Build for War, Decorate for Glory: The ‘Royal’ Galley of Lepanto

In 1571 around 500 warships gathered off the coast of Greece near Lepanto. On one side, the army of the Ottoman Empire led by the invincible Ali Pasha. Opposite, the army of the Holy League, an alliance created by Pope Pius V and led by Don Juan of Austria, brother of Philip II.

The outcome of the famous Battle of Lepanto, which has just been celebrated 450 years ago, is well known. For the first time in many years the Turks were defeated and forced to retreat to the eastern Mediterranean. So important was this victory for the Christians that Cervantes, who participated in it, called the battle the highest occasion that the centuries saw.

The Battle of Lepanto, by Andries van Eertvelt.
Wikimedia Commons

Lepanto was also a unique opportunity for Venice, Spain and the Papacy, normally at odds with each other, to have the opportunity to flaunt their power through the extraordinary decorations that adorned their galleys.

And if there was a ship that surpassed them all, that was the Real of Don Juan de Austria, the captain galley of the Holy League that Philip II commissioned to build in Barcelona and decorate in Seville.

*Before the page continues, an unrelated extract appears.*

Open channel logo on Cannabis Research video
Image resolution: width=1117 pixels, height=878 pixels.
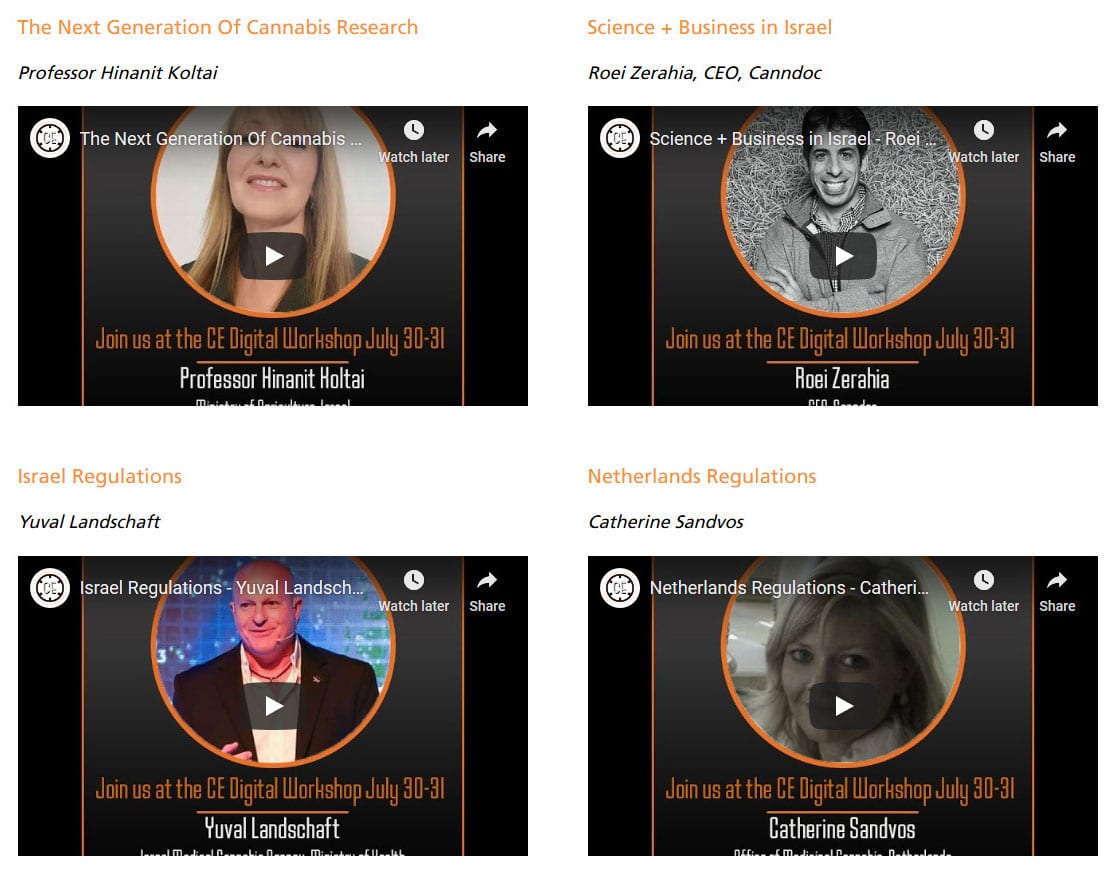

A floating palace to go to war

The short life of Real It is full of anecdotes, unforeseen events and last minute decisions. Until a few years ago, the news was limited almost exclusively to the Description that the scholar Juan de Mal Lara made of it in 1571. Mal Lara himself says that Felipe II ordered the viceroy of Catalonia to in Barcelona he had this Galley built of the best wood found in those parts, as the pine of Catalonia is the best firewood found in Asia, Africa and Europe.

The best craftsmen of the Drassanes of Barcelona worked for more than a year to turn it into a perfect war machine. It was what was called a bastard galley, larger and heavier than the usual ones and, therefore, capable of transporting a greater number of soldiers. With her sixty meters in length and thirty oars per side, her speed was much higher than the average of these ships.

While the Real was built in Barcelona, ​​from Madrid it was commissioned to an Italian artist who worked in the Court of Felipe II known as Il Bergamasco to design the decorative program that should adorn it.

It is now when Seville fully crosses the destiny of the Real. We know, thanks to a series of notarial documents preserved in this city, that at the same time that the ship began to be built in Barcelona, ​​it was commissioned by the most famous Sevillian sculptor of his time, Juan Bautista Vázquez the old, to make the structure of the stern and all its sculptures. The contract also ordered him to go to Barcelona to assemble the stern once it was finished.

But the unexpected death of the Bergamasco in 1569 led Felipe II to make an extraordinary decision: to appoint the Sevillian Juan de Mal Lara as a substitute for the Bergamasco and to entrust him with supervising the decoration of the Real. He also decides that it will no longer be Juan Bautista Vázquez who goes to Barcelona, ​​but that the RealOnce built, it will be transferred to Seville to be decorated. She will arrive there, going up the Guadalquivir, in 1570.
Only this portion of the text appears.